In recent times, life sims and ‘wholesome’ gaming have taken almost every platform by storm, and now developer Wonderscope Games presents Hokko Life, a colourful community simulator encouraging you to take life at your own pace. This intriguing animal-filled life sim echoes one of Nintendo’s most popular titles but leaves us wondering what makes it a unique experience.
In the beginning, you’re transported to a quiet, somewhat dishevelled town that seems utterly void of life. It’s dark and slightly ominous, with only two buildings to welcome you. Arriving at the train station and being immediately thrust into a sleepy town with no explanation recalls early Animal Crossing titles. The comparison itself might seem trite, but from the get-go, it’s impossible to look at Hokko Life without comparing it to Nintendo’s life sim. Mechanics, character design, and gameplay all feel heavily influenced by the series, yet Hokko Life lacks the same level of charm and struggles to provide enough content to fill up a day. Getting settled in takes around six to eight hours, but following this, there’s no real drive to keep you engaged.

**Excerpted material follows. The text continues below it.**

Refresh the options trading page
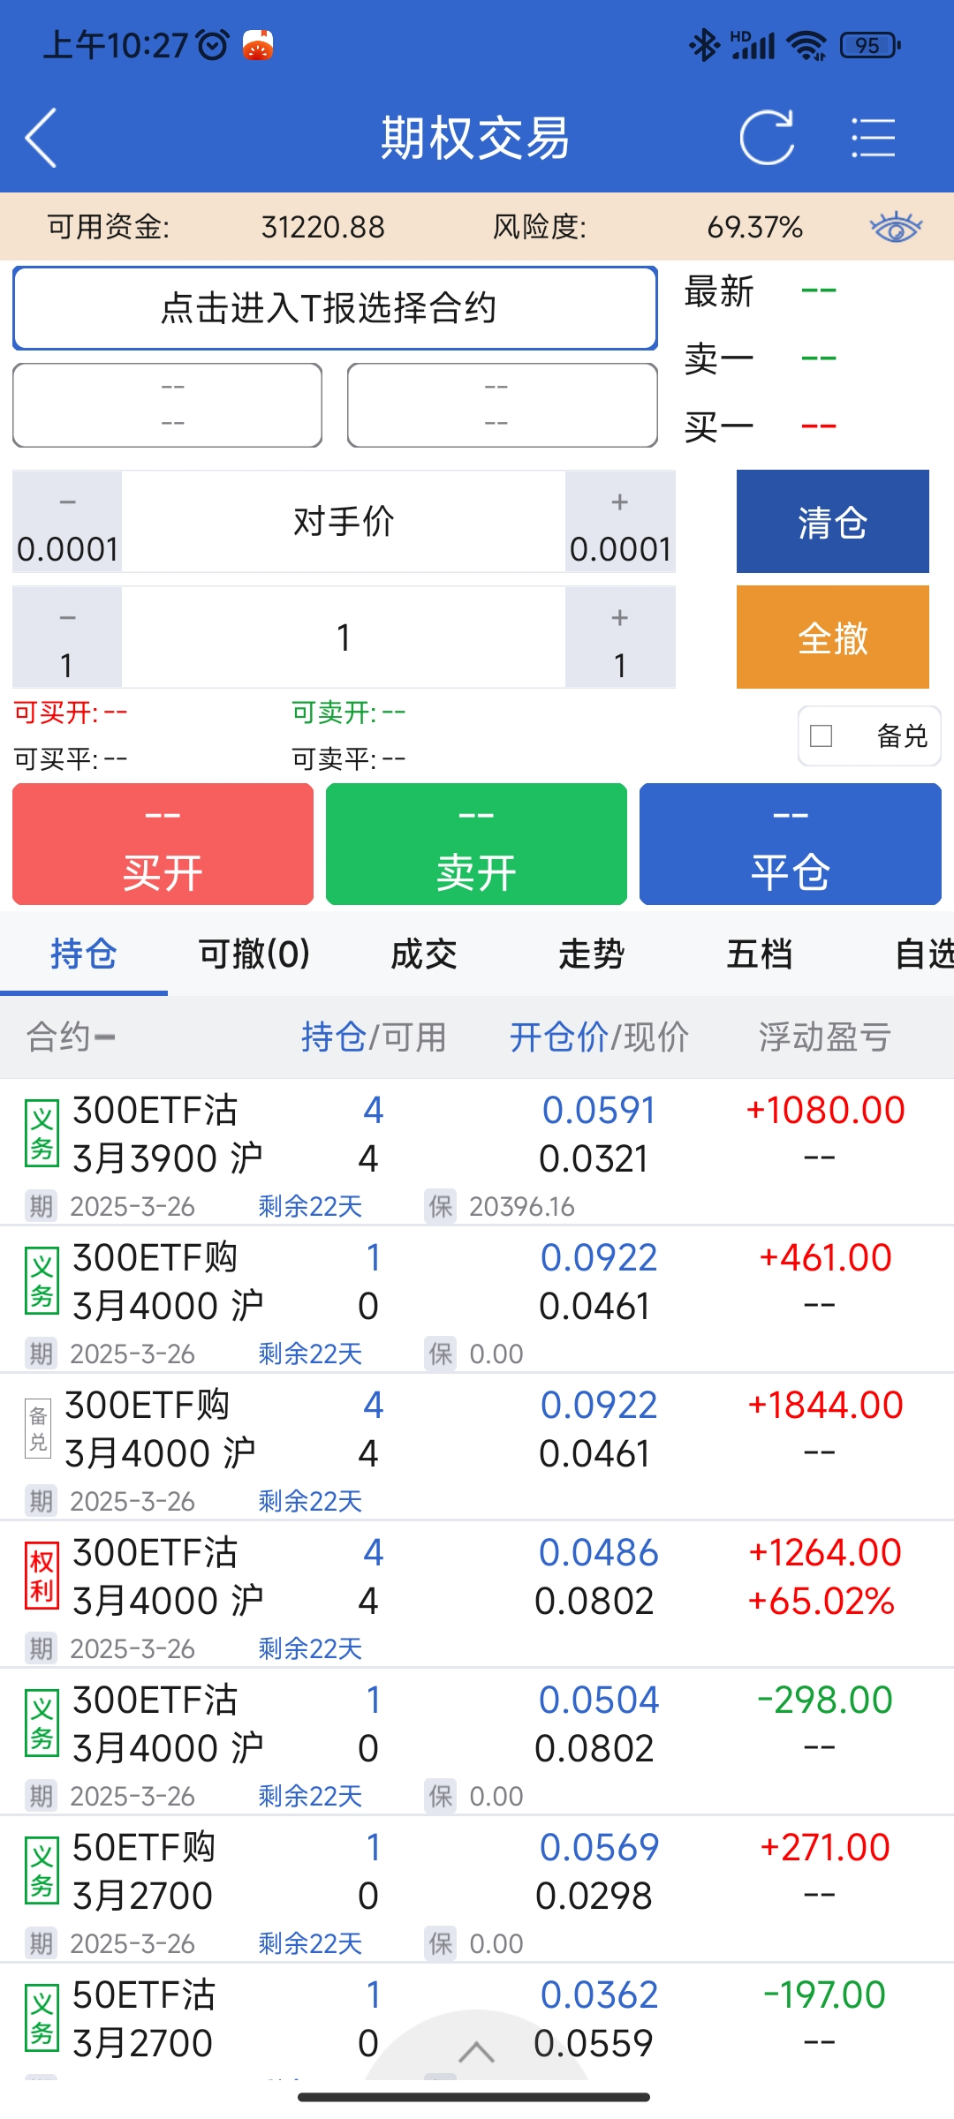954x2119 pixels. coord(766,138)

On the whole, Hokko Life’s visuals are a mixed bag. While the landscapes do look pretty good, they don’t showcase as much detail as other life sims. On the plus side, the buildings and furniture are all relatively detailed, and it’s nice to see your crafted items looking that extra bit nice. Unfortunately, despite the animal characters being reminiscent of Nintendo’s own, their vacant eyes and oddly humanoid bodies are slightly off-putting. If you’re willing to overlook the game’s rather creepy characters, however, the slightly smoother graphics at least makes the world look pleasant on Switch.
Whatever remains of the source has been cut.